Someone once told me that safety is an emotion. Sure it’s not one of the five primary

emotions; but the more I think about it, the more I agree. Safety is relative. The same

with Circus. Sure, the concept of safety is more abstract and circus is tangible; but if

you think for a moment, safety creates a sense of security; an experience. Circus

creates an experience, full of laughter, awe, and freedom. In a time in my life I

decided safety was just a little to safe for me and I wanted to feel free.

 

I feel most free when I am creating. You see, Circus to me is an emotion that I feel

each time I feel the wind in my hair and I see the world upside down. When I am

most present in the current moment. It all begins with the song. In one way or

another I feel connect to the song, it elicits some sentiment. I begin imagining myself

moving in the air to it; where my body and the apparatus interpret my emotive

response and translate it to my audience. The song is my artistic catalyst. It is my

emotional map. I listen to it over and over, letting the timbre of the instruments

become alive in my mind. Each sound begins to have its own movement, the

composition begins to personify a dance. Certain lyrical phrases sound like spinning.

Crescendos embody drops.

 

The music shows me how it wants to be felt; how it wants to be seen. I am a tool to

communicate an emotion, evoke a memory, and create an experience for an audience.
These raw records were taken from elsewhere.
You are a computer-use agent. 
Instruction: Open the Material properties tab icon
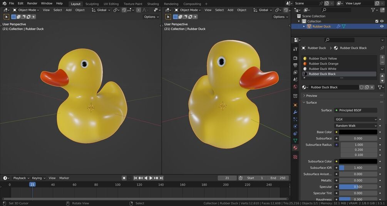(x=295, y=147)
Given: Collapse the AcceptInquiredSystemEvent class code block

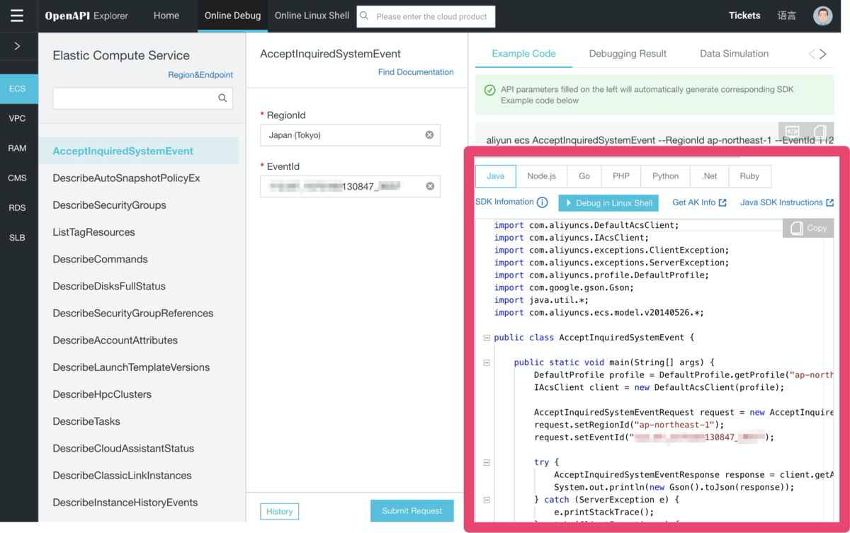Looking at the screenshot, I should pos(487,338).
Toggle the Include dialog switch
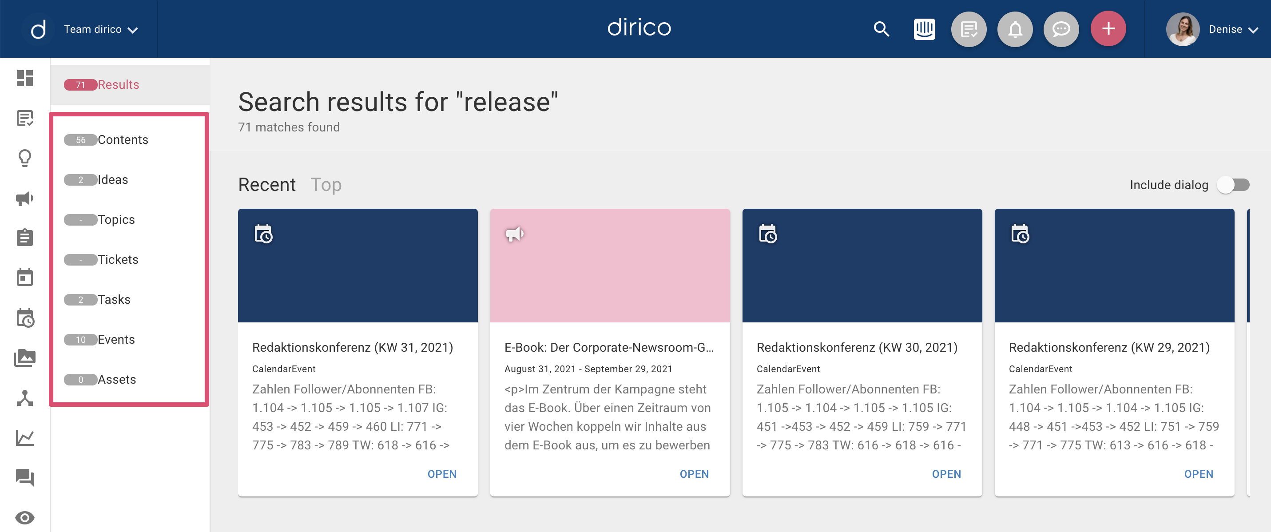Image resolution: width=1271 pixels, height=532 pixels. [x=1233, y=185]
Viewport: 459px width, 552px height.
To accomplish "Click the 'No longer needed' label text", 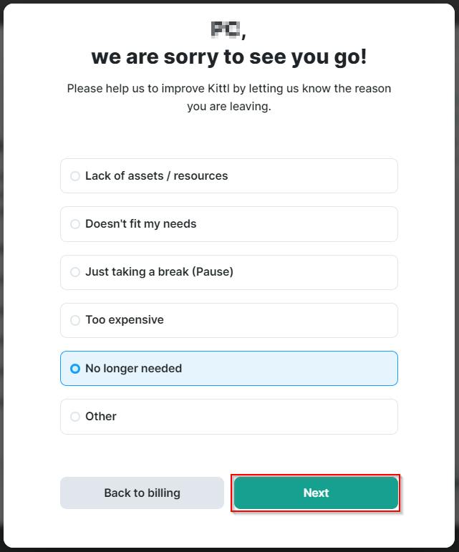I will tap(133, 369).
My apparatus is my partner and the music is our guide. When I begin to move, it is just

me and my apparatus; an intimate encounter. Vulnerability allows me to connect with

myself, my body, and my partner so that I can manifest the emotion I am communicating

with the audience. Only through vulnerability and authentic connection can I use emotions

to harvest a relationship with my audience. I put my trust in them as I bare my shadows to

them; the parts of me that are soft, and shy, and sometimes still too intense. In turn,

they begin to trust me for being honest with them. Together, we cultivate an

unspoken rapport based on vulnerability, emotions, and trust. Circus is a place to

escape. Circus is an emotion; the opposite of safety. It is taboo, daring, sexy, and

laughter. And it all starts with a song.